The negroes on the these estates appeared lively and happy; that is, if singing and laughing indicates happiness; for they went to their work in the fields singing, and returned in the evening singing, after which they often spent the whole night visiting from one plantation to another, or dancing until day to the music of the banjo or “fiddle.” These dances were wild and boisterous, their evolutions being like those of the savage dances, described by travelers in Africa. Although the most perfect timists, their music with its wild, melancholy cadence, half savage, half civilized, can not be imitated or described. Many a midnight were we wakened by their wild choruses, sung as they returned from a frolic or “corn shucking,” sounding at first like some hideous, savage yell, but dying away on the air, echoing a cadence melancholy and indescribable, with a peculiar pathos, and yet without melody or sweetness.

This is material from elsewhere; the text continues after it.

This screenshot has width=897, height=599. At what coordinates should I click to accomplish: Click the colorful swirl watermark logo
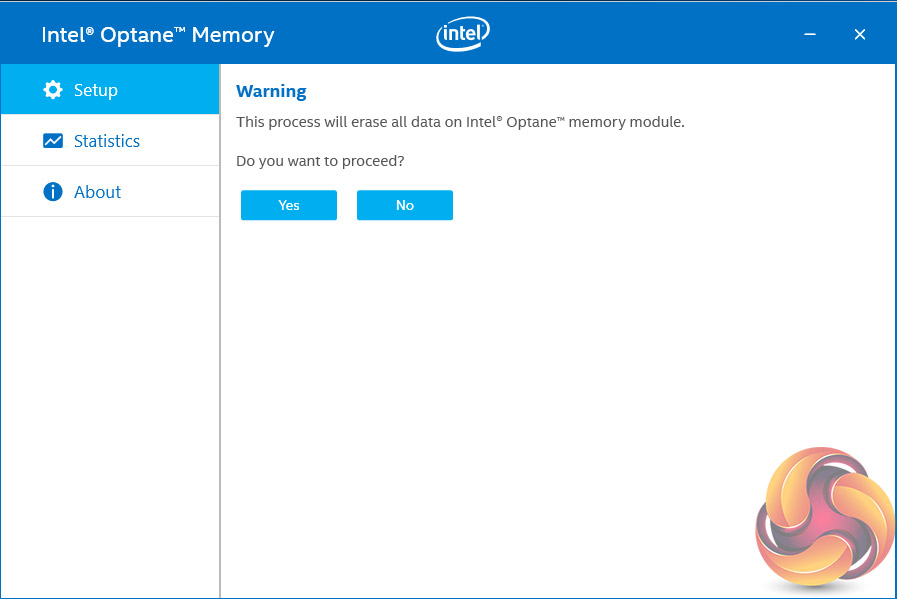(825, 520)
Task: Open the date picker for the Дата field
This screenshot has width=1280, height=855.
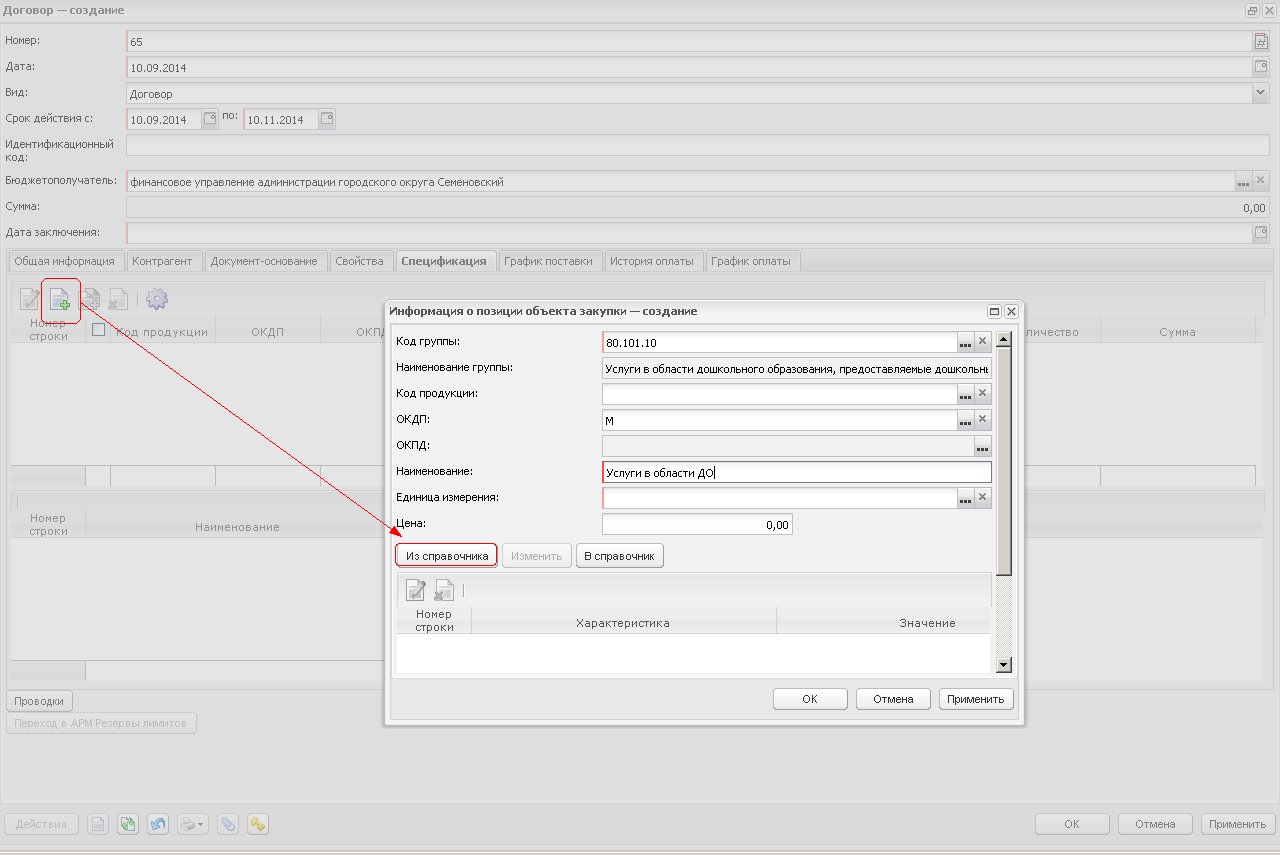Action: (x=1261, y=67)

“Corn shuckings” were occasions of great hilarity and good eating. The negroes from various plantations assembled at night around a huge pile of corn. Selecting one among them, the most original, amusing and having the loudest voice, they called him “Captain.” The “Captain” seated himself on top of the pile—a large lightwood torch burning in front of him—and while he shucked improvised words and music to a wild “recitative,” the chorus of which was “caught up” by the army of “shuckers” around. The glare of the torches on the black faces, with the wild music and impromptu words, made a scene curious even to us who were so accustomed to it.

After the corn was shucked they assembled around a table laden with roast pigs, mutton, beef, hams, cakes, pies, coffee, and other substantials—many participating in the supper who had not in the work. The laughing and merriment continued until one or two o’clock in the morning.


On these James river plantations were entertained often distinguished foreigners, who visiting Richmond desired to see something of Virginia country life. Mr. Thackeray was once entertained at one of them. But Dickens never visited them. Could he have passed a month, at any one of the homes I have described, he would have written something more flattering, I am sure, of Americans and American life than is found in “Martin Chuzzlewit” and “Notes on America.” However, with these we should not quarrel, as some of the sketches—especially the one on “tobacco chewers,” we can recognize.

Every nation has a right to its prejudices—certainly the English towards the American—America appearing to the English eye a huge mushroom affair, the growth of a night and unsubstantial. But it is surely wrong to censure a whole nation—as some have done the Southern people—for the faults of a few. For although every nation has a right to its prejudices, none has a right, without thorough examination and acquaintance with the subject, to seize a few exaggerated accounts, of another nation by its enemies, and publish them as facts. The world in this way receives very erroneous impressions.

For instance, we have no right to suppose the Germans a cruel race because of the following paragraph clipped from a recent newspaper:

“The cruelty of German officers is a matter of notoriety, but an officer in an artillery regiment has lately gone beyond precedent in ingenuity of cruelty. Some of his men being insubordinate, he punished them by means of a ‘spurring process,’ which consisted in jabbing spurs persistently and brutally into their legs. By this process his men were so severely injured they had to go to the hospital.”

Neither have we a right to pronounce all Pennsylvanians cruel to their “helps,” as they call them, because a Pennsylvania lady told me “the only way she could manage her ‘help’”—a white girl fourteen years old—“was by holding her head under the pump and pumping water upon it until she lost her breath;” a process I could not have conceived, and which filled me with horror.

But sorrow and oppression, we suppose, may be found in some form in every clime; and in every phase of existence some hearts are “weary and heavy laden.” Even Dickens, whose mind naturally sought, and fed upon, the comic, saw wrong and oppression in the “humane institutions” of his own land!